Les Houthis "annoncent un blocus maritime contre l'ennemi saoudien criminel, selon le principe +oeil pour oeil+, avec effet immédiat", avait plus tôt déclaré leur porte-parole militaire, Yahya Saree, sans préciser comment la formation comptait mettre en oeuvre cette mesure.

De son côté, le ministère des Affaires étrangères de la monarchie du Golfe a exprimé "la plus ferme condamnation du Royaume d'Arabie saoudite à l'égard des déclarations faites par le soi-disant porte-parole militaire de la milice terroriste houthie (...) imposant un blocus maritime au Royaume". Et de préciser que Riyad "continue de soutenir le peuple yéménite frère et son gouvernement légitime".

L'annonce fait suite à des échanges de tirs entre les deux camps au Yémen la semaine dernière, mettant en péril la trêve négociée en 2022, toujours active malgré son expiration.

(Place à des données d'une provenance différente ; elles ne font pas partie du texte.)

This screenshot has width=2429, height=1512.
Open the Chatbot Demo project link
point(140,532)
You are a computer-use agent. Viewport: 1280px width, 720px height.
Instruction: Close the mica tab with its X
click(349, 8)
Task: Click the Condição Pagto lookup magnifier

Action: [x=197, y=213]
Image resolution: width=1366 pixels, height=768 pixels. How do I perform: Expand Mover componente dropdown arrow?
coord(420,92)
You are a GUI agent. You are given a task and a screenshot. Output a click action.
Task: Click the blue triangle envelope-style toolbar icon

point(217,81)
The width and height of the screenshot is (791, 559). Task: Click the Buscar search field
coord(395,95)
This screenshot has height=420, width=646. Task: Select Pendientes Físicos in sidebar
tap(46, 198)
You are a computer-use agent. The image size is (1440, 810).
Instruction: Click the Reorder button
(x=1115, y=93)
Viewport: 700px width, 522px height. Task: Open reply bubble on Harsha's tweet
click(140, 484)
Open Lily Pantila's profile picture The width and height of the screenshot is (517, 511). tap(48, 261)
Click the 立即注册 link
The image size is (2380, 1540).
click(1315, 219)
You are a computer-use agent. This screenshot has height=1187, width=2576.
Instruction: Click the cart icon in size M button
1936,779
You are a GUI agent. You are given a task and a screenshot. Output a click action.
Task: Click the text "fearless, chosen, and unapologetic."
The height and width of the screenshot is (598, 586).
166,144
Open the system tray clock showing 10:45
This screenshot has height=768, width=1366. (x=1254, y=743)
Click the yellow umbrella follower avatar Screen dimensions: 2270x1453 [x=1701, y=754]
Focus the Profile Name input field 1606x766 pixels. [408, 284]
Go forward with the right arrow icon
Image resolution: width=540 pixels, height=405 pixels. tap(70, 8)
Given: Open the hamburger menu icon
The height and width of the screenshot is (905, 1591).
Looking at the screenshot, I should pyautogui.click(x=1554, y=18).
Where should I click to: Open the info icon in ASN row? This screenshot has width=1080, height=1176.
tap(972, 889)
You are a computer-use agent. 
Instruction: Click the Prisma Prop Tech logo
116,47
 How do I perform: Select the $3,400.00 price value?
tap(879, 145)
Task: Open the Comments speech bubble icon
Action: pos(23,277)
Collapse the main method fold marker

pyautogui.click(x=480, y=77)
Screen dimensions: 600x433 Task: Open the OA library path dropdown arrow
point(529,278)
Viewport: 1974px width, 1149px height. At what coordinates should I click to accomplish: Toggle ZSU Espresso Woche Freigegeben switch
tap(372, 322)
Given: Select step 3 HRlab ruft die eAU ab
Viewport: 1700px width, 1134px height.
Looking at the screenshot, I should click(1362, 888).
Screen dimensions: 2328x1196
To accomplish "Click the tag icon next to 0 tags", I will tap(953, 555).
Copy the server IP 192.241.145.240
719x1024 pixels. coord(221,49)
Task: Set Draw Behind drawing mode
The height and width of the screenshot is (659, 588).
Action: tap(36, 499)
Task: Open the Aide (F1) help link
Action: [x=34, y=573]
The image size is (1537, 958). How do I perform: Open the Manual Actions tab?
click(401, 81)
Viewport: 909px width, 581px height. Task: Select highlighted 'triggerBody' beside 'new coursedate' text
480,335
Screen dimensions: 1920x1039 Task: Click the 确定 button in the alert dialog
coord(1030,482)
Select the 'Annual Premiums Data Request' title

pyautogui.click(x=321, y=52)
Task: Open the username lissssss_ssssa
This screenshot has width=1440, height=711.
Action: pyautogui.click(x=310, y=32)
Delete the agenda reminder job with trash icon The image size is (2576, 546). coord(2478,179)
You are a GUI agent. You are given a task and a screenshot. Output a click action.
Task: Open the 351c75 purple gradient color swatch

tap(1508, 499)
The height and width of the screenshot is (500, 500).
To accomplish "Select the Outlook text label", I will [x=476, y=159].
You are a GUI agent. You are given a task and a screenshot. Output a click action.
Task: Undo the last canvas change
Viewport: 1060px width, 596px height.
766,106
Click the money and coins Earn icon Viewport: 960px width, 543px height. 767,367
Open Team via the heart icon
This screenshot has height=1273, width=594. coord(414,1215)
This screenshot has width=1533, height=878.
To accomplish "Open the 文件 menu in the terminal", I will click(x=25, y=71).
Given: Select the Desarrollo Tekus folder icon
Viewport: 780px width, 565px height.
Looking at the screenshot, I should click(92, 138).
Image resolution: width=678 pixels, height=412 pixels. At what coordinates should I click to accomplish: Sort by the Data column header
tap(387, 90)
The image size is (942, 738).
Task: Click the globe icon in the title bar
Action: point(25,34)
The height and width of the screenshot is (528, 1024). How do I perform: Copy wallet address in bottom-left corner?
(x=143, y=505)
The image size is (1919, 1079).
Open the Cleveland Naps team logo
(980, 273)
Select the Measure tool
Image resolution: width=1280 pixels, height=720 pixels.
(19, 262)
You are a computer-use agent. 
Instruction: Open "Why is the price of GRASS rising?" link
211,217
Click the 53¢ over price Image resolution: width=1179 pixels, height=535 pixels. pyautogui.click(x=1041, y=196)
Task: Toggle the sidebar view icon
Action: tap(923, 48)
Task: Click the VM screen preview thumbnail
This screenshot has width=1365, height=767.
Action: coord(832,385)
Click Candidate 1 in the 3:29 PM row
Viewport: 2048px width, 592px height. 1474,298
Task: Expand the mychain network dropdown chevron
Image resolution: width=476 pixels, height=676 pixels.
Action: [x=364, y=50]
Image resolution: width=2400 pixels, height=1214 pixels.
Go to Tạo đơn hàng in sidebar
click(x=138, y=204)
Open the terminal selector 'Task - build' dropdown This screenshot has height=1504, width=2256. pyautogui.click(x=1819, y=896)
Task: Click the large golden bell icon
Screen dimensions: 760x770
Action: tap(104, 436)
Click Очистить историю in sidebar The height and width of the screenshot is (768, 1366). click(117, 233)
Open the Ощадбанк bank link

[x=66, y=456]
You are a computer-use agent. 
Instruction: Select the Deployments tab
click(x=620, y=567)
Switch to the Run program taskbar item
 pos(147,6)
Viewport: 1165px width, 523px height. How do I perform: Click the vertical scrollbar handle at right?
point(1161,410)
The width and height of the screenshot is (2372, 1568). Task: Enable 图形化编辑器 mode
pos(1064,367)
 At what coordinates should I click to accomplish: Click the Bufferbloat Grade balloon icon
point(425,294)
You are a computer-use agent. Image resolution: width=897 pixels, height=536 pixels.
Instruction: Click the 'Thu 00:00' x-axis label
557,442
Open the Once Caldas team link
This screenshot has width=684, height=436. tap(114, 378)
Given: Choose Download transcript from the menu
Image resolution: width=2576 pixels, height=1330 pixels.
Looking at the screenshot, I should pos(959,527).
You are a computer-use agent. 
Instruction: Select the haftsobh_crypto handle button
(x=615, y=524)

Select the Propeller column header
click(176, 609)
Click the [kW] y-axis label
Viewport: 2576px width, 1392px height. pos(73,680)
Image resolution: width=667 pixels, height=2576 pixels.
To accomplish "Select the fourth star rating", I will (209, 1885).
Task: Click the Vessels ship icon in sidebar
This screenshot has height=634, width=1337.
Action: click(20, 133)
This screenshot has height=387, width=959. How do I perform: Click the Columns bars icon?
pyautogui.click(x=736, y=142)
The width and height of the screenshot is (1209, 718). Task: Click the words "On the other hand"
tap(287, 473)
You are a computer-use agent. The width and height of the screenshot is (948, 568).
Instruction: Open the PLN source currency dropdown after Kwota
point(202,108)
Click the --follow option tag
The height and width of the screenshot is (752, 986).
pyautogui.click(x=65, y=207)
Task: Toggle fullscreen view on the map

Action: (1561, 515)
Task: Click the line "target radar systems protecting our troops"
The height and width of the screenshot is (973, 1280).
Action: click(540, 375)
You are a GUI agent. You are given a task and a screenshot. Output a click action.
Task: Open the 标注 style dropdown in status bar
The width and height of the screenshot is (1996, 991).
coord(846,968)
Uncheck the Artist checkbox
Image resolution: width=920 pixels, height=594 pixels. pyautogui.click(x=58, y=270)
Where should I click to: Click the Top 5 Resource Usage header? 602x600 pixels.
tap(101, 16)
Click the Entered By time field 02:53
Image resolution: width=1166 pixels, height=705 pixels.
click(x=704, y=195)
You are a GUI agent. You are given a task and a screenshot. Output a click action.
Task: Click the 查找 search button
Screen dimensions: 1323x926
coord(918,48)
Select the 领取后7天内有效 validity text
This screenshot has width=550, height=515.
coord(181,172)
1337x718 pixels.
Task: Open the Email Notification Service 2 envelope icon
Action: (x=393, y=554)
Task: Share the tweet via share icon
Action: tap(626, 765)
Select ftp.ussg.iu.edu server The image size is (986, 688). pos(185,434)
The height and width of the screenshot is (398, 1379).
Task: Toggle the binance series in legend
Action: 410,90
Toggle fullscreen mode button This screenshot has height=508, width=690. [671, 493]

Ces hostilités se sont enclenchées après la tentative d'atterrissage à Sanaa d'un avion iranien en provenance de Téhéran, défiant l'hégémonie saoudienne sur l'espace aérien yéménite.

"Même si aucun navire n'est attaqué, l'annonce risque à elle seule de perturber le trafic maritime et de semer le doute dans les ports saoudiens. La question cruciale reste de savoir si les Houthis passeront des menaces à l'action", estime Mohammed al-Basha, du cabinet de conseil en gestion des risques Basha Report.